Materials: 2 bottles (large) white acrylic paint ( i love deco brand white)
1 bottle (small) baby blue acrylic paint ( deco, americana..anything at Michael's)
heavy duty plastic plates, 1 large sea sponge, 2 kitchen sponges, cardboard,
ADVIL, and the muscle rub of your choice (mineral ice is good)

ok, this is hard work, but it's easy to do........paint the ceiling the color blue that most reminds you of the sky ( use flat, latex paint )..let dry for two days.
while the ceiling is drying, practice making clouds on the big flat piece of cardboard.

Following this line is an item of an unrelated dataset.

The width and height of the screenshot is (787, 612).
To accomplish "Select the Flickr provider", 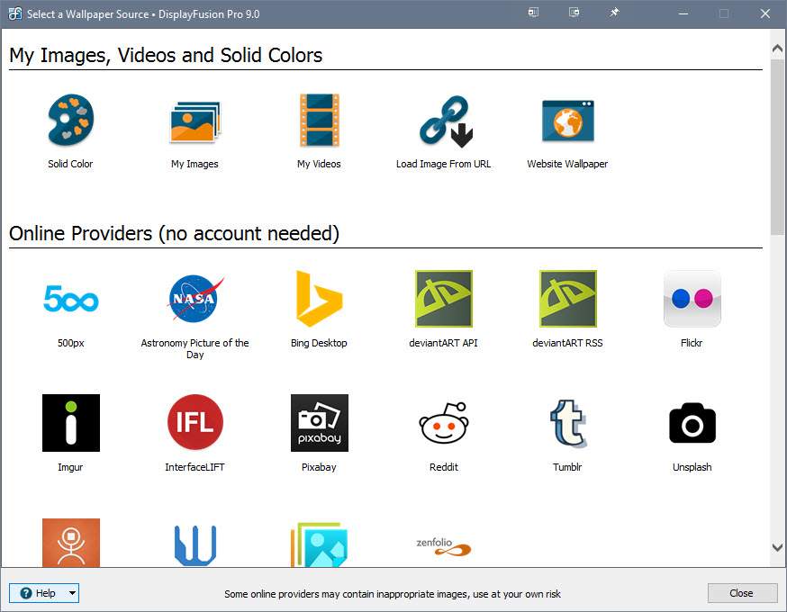I will (x=692, y=299).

pour some white paint onto the plate...dip the sea sponge in it, getting the paint all over the side going into the paint (wear some disposable gloves) press the sponge onto the card board and dab it so that you make a wispy, not round shape...use a softer pressure of the sponge at the edges so that it almost looks transparent. if the paint looks very dense and solid on the cardboard, you used too much paint..press gently to get a "mottled" effect..you want some blue sky to show thru the cloud ( for now, some of the card board)...use the kitchen sponge( wet it and wring it out ) to blend the paint you've put down so that it starts to look fluffy ( press or dab until it looks soft).......
when it's almost dry, put some blue in another plate, mix it with some white to get soft, almost white blue color...dab on the "bottom part of your clouds, following the shape, so that you get some dimension and shadow...when you feel comfortable practicing, ( come on, stop practicing) start your ceiling.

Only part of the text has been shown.